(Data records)
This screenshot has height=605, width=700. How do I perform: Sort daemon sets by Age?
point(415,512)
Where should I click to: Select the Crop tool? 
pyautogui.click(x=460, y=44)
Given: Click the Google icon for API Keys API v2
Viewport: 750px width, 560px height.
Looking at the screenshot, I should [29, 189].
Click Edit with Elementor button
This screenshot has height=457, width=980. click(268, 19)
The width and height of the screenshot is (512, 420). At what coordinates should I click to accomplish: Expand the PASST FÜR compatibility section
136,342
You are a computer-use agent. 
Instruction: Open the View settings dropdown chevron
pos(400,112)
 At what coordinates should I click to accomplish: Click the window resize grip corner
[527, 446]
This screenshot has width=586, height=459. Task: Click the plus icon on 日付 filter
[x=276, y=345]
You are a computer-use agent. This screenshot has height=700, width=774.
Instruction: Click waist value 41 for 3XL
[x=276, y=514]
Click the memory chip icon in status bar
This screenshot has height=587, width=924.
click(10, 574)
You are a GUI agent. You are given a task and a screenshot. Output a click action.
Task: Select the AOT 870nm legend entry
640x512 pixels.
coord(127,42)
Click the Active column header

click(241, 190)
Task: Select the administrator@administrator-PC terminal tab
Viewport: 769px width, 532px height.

→ Directions: Show every line above in which the word "agent" occurs.

→ Written answer:
You are a computer-use agent. 
You are a computer-use agent. This screenshot has height=700, width=774.
You are a GUI agent. You are given a task and a screenshot. Output a click action.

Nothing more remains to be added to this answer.